__EXERCISE__: In the globalCompositeOperation question, what happens to the Blue element once a yellow element is added to the canvas?

1

I have an issue with globalCompositeOperation.

My goal is to make Blue element displayed only inside of Red element and should not be visible outside of Red rectangle at all (kind of Overflow-Hidden effect). Plus, both Red and Blue must have Transformation ability (both editable).

As you can see, if I'll add one more element into the canvas (yellow element), the Blue one become visible on the area where Yellow and Blue overlaps.

__EXTRACTED INFORMATION__:
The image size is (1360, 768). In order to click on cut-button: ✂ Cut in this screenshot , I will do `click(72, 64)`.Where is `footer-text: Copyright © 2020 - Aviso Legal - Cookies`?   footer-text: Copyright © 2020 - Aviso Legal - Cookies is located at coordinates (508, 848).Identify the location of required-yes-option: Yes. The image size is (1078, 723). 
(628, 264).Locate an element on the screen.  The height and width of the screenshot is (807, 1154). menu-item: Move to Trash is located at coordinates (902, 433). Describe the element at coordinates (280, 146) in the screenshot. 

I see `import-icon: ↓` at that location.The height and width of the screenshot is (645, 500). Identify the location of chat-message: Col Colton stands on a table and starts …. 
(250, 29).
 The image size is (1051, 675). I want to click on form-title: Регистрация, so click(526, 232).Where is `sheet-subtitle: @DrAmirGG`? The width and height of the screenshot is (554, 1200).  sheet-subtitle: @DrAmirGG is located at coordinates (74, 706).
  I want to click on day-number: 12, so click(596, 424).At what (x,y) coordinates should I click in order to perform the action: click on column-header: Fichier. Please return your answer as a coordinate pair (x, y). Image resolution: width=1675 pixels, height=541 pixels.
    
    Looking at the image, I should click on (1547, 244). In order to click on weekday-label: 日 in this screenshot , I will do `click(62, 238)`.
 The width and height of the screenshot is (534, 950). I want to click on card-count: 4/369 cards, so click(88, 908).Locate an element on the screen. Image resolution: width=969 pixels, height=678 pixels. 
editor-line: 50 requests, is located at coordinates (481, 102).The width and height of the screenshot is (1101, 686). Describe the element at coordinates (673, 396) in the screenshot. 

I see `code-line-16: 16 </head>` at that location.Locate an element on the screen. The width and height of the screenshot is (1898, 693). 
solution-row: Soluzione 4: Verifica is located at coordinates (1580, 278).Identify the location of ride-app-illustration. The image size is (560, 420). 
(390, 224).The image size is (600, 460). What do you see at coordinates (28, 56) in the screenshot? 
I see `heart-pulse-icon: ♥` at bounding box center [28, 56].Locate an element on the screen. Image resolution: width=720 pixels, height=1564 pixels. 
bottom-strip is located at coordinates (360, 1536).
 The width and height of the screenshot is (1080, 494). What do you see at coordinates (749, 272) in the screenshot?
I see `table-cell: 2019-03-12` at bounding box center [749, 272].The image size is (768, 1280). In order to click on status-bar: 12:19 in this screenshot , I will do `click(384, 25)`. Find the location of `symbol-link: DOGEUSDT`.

__RESPONSE BOX__: It becomes visible on the area where Yellow and Blue overlap.